> Extracted information:
━━━━

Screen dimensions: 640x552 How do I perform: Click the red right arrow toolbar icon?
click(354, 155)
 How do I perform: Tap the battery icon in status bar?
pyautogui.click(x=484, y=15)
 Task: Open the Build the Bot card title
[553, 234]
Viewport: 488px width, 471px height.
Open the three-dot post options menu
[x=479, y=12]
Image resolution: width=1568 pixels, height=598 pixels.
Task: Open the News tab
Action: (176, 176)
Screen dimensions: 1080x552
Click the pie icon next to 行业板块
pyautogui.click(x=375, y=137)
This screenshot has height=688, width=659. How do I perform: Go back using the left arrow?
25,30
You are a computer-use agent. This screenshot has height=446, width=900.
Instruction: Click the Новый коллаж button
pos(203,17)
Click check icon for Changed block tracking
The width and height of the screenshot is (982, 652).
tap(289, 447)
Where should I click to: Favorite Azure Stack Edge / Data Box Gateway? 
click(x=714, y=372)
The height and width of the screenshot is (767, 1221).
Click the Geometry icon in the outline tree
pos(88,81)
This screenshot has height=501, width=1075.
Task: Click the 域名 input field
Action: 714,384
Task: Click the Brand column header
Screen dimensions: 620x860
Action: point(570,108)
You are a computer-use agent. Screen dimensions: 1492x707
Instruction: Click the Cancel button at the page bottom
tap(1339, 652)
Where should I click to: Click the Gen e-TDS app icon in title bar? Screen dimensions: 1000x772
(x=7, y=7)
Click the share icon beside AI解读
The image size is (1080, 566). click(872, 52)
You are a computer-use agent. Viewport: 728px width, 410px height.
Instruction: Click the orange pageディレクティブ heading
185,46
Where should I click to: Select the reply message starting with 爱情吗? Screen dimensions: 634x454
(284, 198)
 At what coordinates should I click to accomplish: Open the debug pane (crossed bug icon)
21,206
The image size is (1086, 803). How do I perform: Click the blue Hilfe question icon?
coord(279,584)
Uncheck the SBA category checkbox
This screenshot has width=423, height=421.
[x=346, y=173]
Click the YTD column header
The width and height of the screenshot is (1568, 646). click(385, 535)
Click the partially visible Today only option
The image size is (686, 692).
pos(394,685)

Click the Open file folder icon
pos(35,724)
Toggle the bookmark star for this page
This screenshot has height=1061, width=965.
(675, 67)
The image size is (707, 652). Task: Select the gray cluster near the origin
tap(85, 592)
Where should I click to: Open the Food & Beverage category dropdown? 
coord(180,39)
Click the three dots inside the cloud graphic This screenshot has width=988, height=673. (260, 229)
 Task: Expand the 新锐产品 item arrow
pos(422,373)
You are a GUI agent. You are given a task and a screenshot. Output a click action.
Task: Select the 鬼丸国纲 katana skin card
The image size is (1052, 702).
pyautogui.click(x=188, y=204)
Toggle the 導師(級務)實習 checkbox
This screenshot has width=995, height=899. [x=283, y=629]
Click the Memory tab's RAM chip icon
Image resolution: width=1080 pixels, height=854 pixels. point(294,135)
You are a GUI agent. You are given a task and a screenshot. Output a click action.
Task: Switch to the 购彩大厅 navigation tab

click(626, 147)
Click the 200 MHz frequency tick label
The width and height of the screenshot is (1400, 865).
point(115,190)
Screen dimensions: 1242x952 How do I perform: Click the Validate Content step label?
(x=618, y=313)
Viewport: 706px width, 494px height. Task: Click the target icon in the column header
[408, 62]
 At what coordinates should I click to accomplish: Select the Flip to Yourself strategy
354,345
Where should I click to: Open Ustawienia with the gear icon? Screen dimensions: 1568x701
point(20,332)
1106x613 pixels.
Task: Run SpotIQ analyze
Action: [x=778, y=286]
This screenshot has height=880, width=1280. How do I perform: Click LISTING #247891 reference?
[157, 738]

━━━━

> What is expected: All the entries should be written out again precisely.

> Expected answer:
Screen dimensions: 640x552 How do I perform: Click the red right arrow toolbar icon?
click(354, 155)
 How do I perform: Tap the battery icon in status bar?
pyautogui.click(x=484, y=15)
 Task: Open the Build the Bot card title
[553, 234]
Viewport: 488px width, 471px height.
Open the three-dot post options menu
[x=479, y=12]
Image resolution: width=1568 pixels, height=598 pixels.
Task: Open the News tab
Action: (176, 176)
Screen dimensions: 1080x552
Click the pie icon next to 行业板块
pyautogui.click(x=375, y=137)
This screenshot has height=688, width=659. How do I perform: Go back using the left arrow?
25,30
You are a computer-use agent. This screenshot has height=446, width=900.
Instruction: Click the Новый коллаж button
pos(203,17)
Click check icon for Changed block tracking
The width and height of the screenshot is (982, 652).
tap(289, 447)
Where should I click to: Favorite Azure Stack Edge / Data Box Gateway? 
click(x=714, y=372)
The height and width of the screenshot is (767, 1221).
Click the Geometry icon in the outline tree
pos(88,81)
This screenshot has height=501, width=1075.
Task: Click the 域名 input field
Action: 714,384
Task: Click the Brand column header
Screen dimensions: 620x860
Action: point(570,108)
You are a computer-use agent. Screen dimensions: 1492x707
Instruction: Click the Cancel button at the page bottom
tap(1339, 652)
Where should I click to: Click the Gen e-TDS app icon in title bar? Screen dimensions: 1000x772
(x=7, y=7)
Click the share icon beside AI解读
The image size is (1080, 566). click(872, 52)
You are a computer-use agent. Viewport: 728px width, 410px height.
Instruction: Click the orange pageディレクティブ heading
185,46
Where should I click to: Select the reply message starting with 爱情吗? Screen dimensions: 634x454
(284, 198)
 At what coordinates should I click to accomplish: Open the debug pane (crossed bug icon)
21,206
The image size is (1086, 803). How do I perform: Click the blue Hilfe question icon?
coord(279,584)
Uncheck the SBA category checkbox
This screenshot has width=423, height=421.
[x=346, y=173]
Click the YTD column header
The width and height of the screenshot is (1568, 646). click(385, 535)
Click the partially visible Today only option
The image size is (686, 692).
pos(394,685)

Click the Open file folder icon
pos(35,724)
Toggle the bookmark star for this page
This screenshot has height=1061, width=965.
(675, 67)
The image size is (707, 652). Task: Select the gray cluster near the origin
tap(85, 592)
Where should I click to: Open the Food & Beverage category dropdown? 
coord(180,39)
Click the three dots inside the cloud graphic This screenshot has width=988, height=673. (260, 229)
 Task: Expand the 新锐产品 item arrow
pos(422,373)
You are a GUI agent. You are given a task and a screenshot. Output a click action.
Task: Select the 鬼丸国纲 katana skin card
The image size is (1052, 702).
pyautogui.click(x=188, y=204)
Toggle the 導師(級務)實習 checkbox
This screenshot has width=995, height=899. [x=283, y=629]
Click the Memory tab's RAM chip icon
Image resolution: width=1080 pixels, height=854 pixels. point(294,135)
You are a GUI agent. You are given a task and a screenshot. Output a click action.
Task: Switch to the 购彩大厅 navigation tab

click(626, 147)
Click the 200 MHz frequency tick label
The width and height of the screenshot is (1400, 865).
point(115,190)
Screen dimensions: 1242x952 How do I perform: Click the Validate Content step label?
(x=618, y=313)
Viewport: 706px width, 494px height. Task: Click the target icon in the column header
[408, 62]
 At what coordinates should I click to accomplish: Select the Flip to Yourself strategy
354,345
Where should I click to: Open Ustawienia with the gear icon? Screen dimensions: 1568x701
point(20,332)
1106x613 pixels.
Task: Run SpotIQ analyze
Action: [x=778, y=286]
This screenshot has height=880, width=1280. How do I perform: Click LISTING #247891 reference?
[157, 738]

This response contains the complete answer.